§ Work required: Copy exactly, beginning with the line holding "Image resolution: width=1380" and ending with the final line of the data beneath this task; copy nothing else, and leave out every picture.

§ Stored records:

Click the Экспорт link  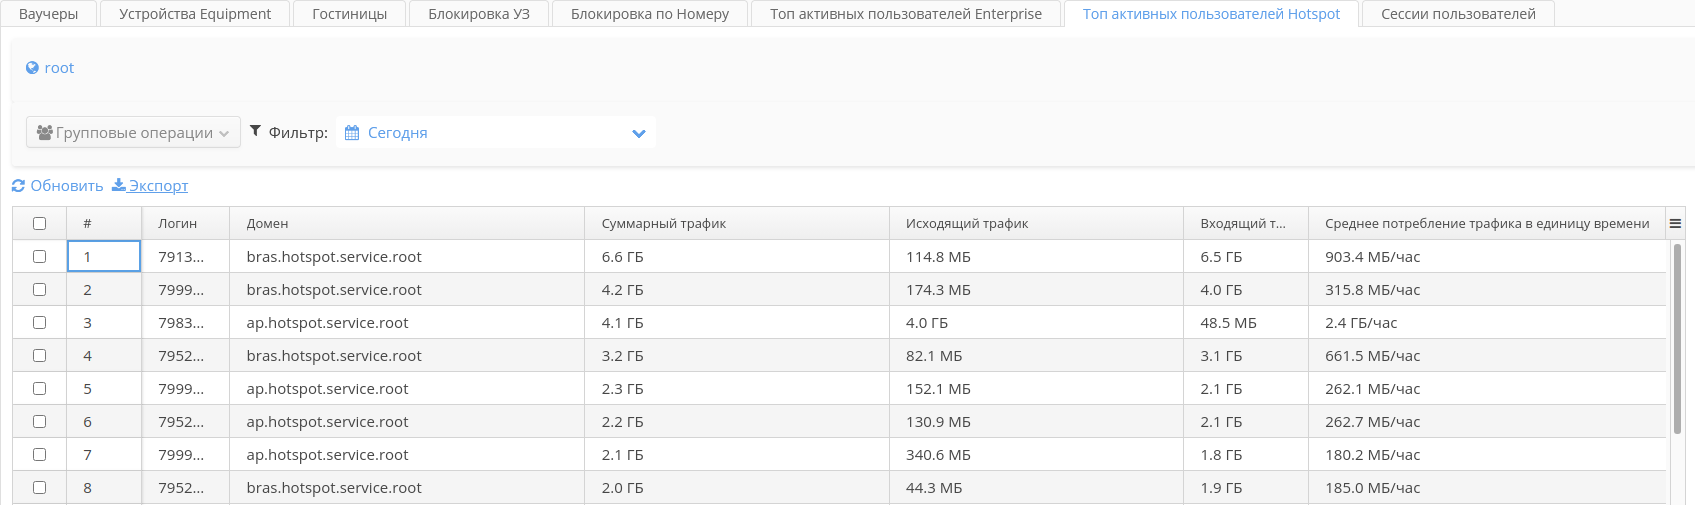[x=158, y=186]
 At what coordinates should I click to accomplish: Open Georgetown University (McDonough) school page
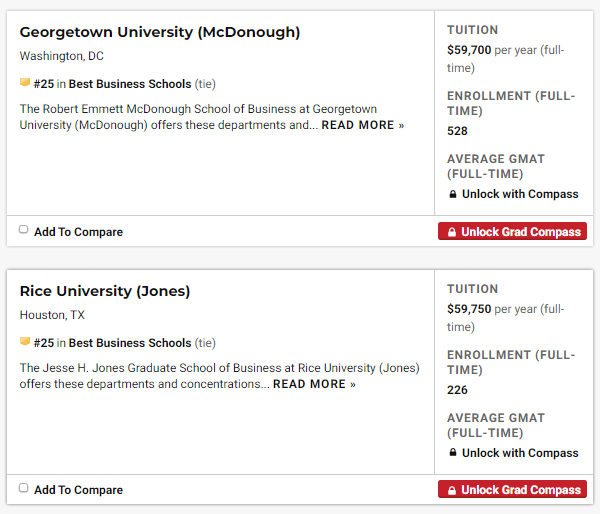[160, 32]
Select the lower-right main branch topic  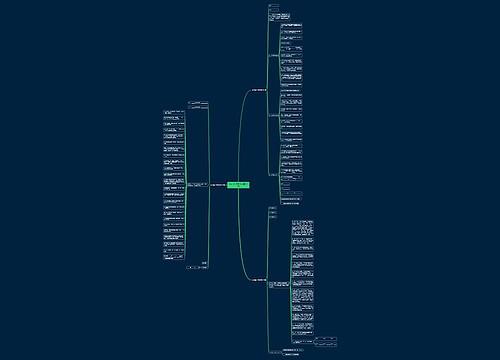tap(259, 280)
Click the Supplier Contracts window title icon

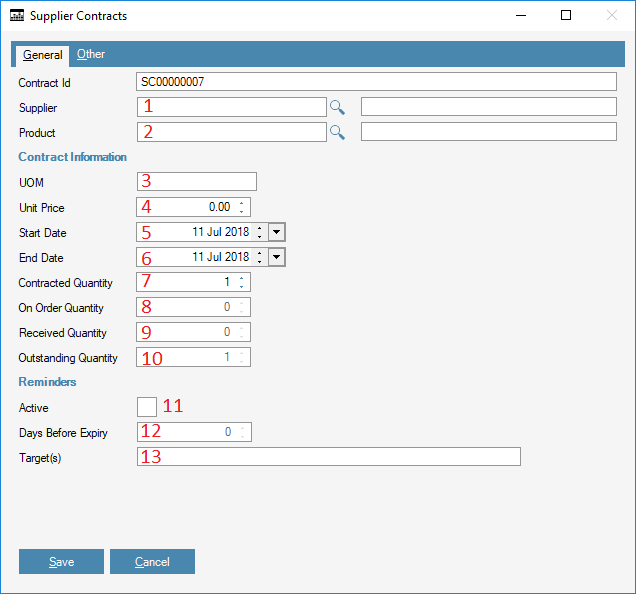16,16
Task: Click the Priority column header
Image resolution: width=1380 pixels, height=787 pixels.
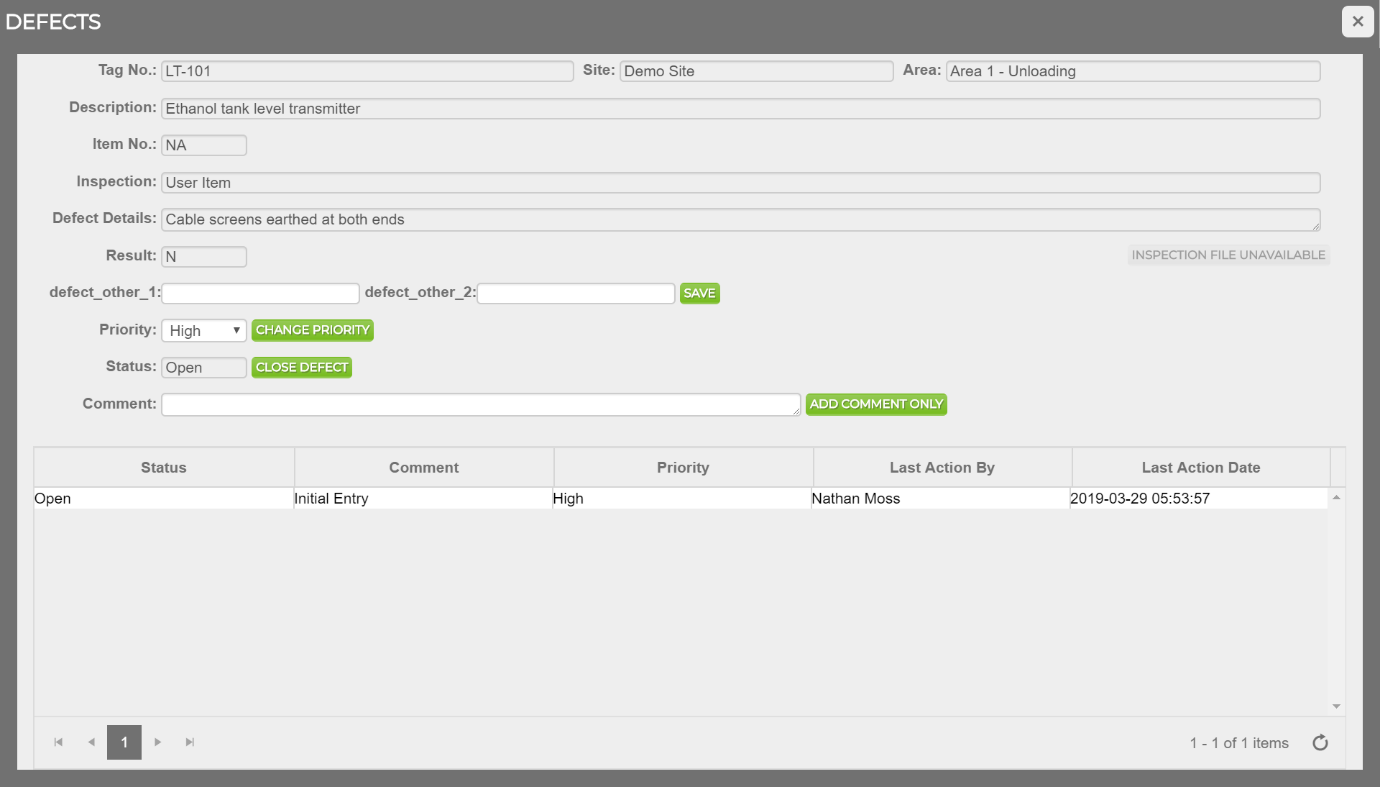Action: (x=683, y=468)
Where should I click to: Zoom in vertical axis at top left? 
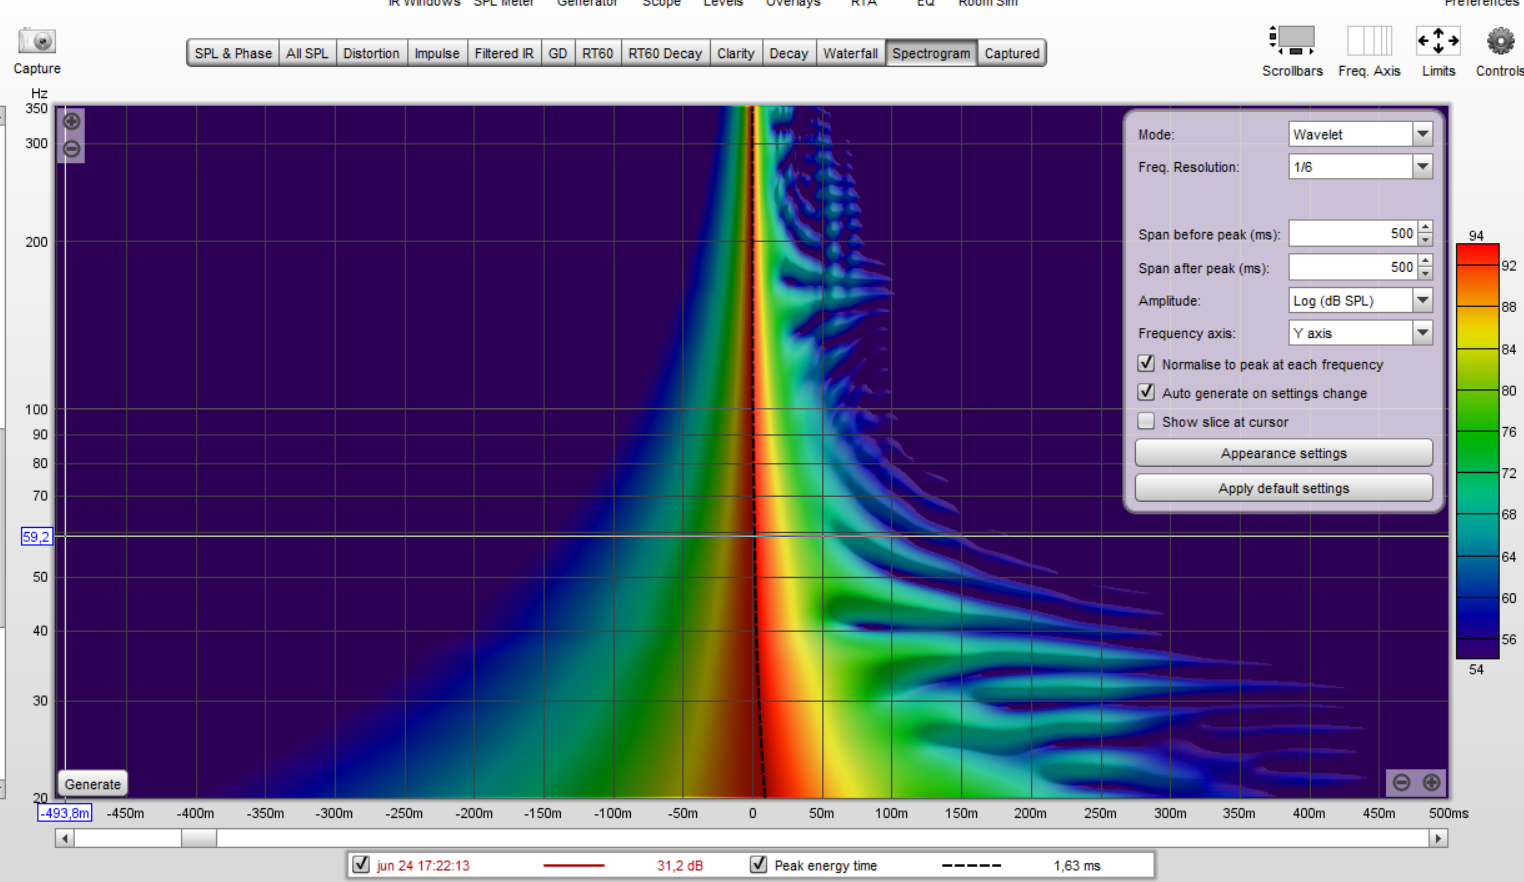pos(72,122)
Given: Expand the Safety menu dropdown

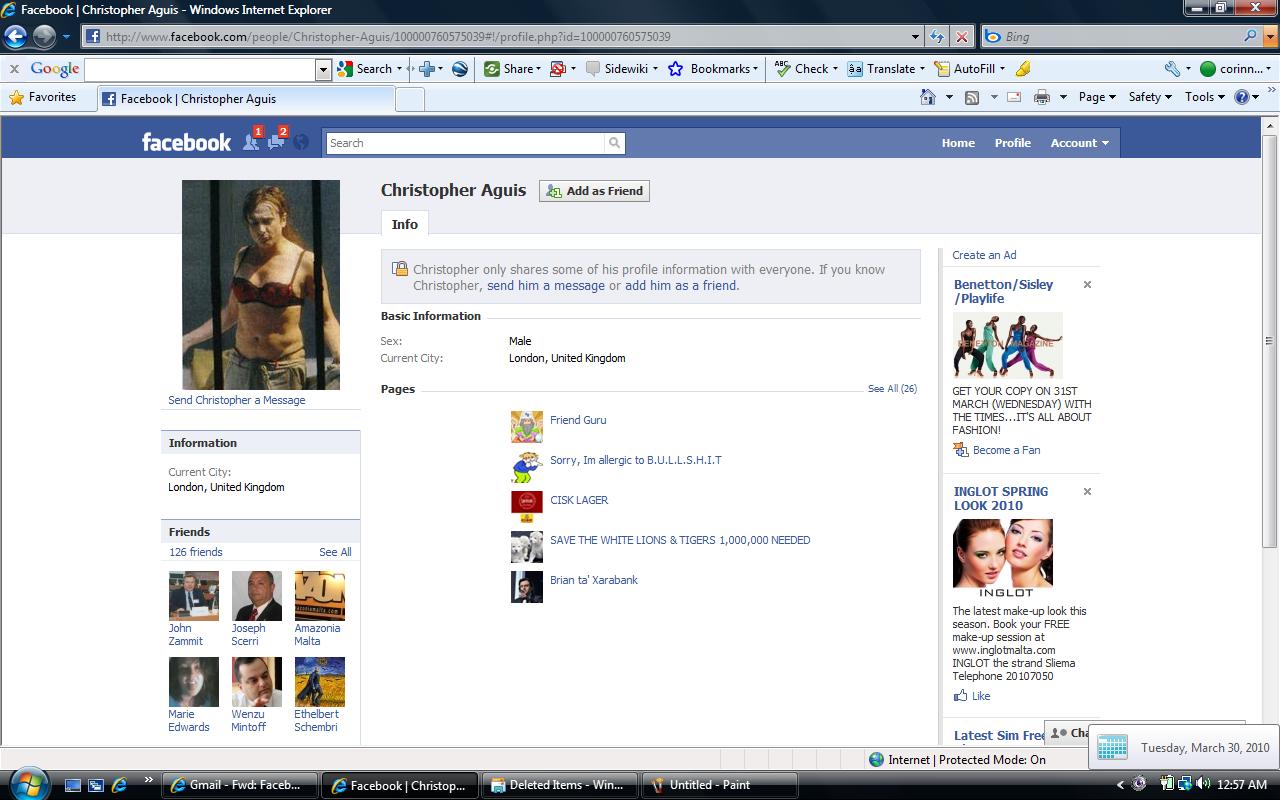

§ Final answer:
Image resolution: width=1380 pixels, height=787 pixels.
Action: (x=683, y=468)
Where should I click to: Zoom in vertical axis at top left? 
pos(72,122)
Given: Expand the Safety menu dropdown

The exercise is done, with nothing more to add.